Moreso I'm not saying the word means one thing or another. The word means different things to different people. For you it means a heterosexual union of consenting adults. For me the meaning is different. All I have done (repeatedly) is prove quite clearly that the word itself has not remained static in it's meaning.
why SHOULD the english language be altered? there's no logical reason.
Are you serious? The english language (like any other) is undergoing constant alteration. Take for example my signature. See that last bit in the funny text? That's OLD ENGLISH, the english language used a mere couple of centuries before Webster's places the origins of marriage. Even today language is vastly different than it was 100 or 500 years ago. The word "Merkin" isn't found in some dictionaries, "thain" isn't found in any, "gay" means something entirely different than 50 years ago (in addition to retaining it's 'original' value) and the list goes on. Language changes because it is merely a tool for expressing ideas.
It is a process where we use SIGNS
to describe SIGNIFIERS
. It changes not as a result of a conscious project to redefine things (despite the best efforts of advertisers) but as a result of the inherent fluidity of human understanding. It would be highly illogical if language never changed, as our understanding of the world is constantly under revision.
why is "civil unions" for non man-woman, or any other "alternative" unions objectionble?
Because some people don't like being segregated. Not that complicated.
I find this subject to be no more than a "I want what I want, the way I want it" and nothing more, even if it means changing the english language.
Since when are rights and dignity equated with the whining you describe? Would you categorize Rosa Park's indignation at being segregated in the same fashion? I think here your true prejudice is coming to bare: you clearly (not only disagree with homosexual unions) but devalue their claims based on your personal opinions of homosexuality. How else can you explain people struggling to express THEIR LOVE FOR ONE ANOTHER as simply whining?

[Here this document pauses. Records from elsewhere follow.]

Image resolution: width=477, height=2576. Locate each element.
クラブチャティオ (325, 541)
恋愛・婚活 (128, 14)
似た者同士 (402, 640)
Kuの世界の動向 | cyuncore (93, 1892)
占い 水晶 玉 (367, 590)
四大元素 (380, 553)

Leave the definition alone. it hasn't hurt or bothered anyone since the 14th century. "civil unions" should be fine.
Ok, here's what I don't get. Words aren't static (as I have gone great lengths to prove here and elsewhere.) In fact, ANYONE who has studied philology, modern languages, history, or ontology will probably back me up on that. Definitions change through social processes. Where you see people interfering with the natural stability of language; entire schools of thought and the entire course of written history lead me to see that you are actually interfering with the NATURAL EVOLUTION of language.
Your last five words really perplex me. Who are you to say what is satisfying for other people? Lets ignore the definition of marriage for a second. If you couldn't MARRY the person you loved because of some legal obstacle, would you be fine with some other arrangement? What you have to understand is that the people who seek the right to marry homosexual partners have an entirely different understanding of the term marriage, and given that understanding; a civil union is unacceptable because it is not the same.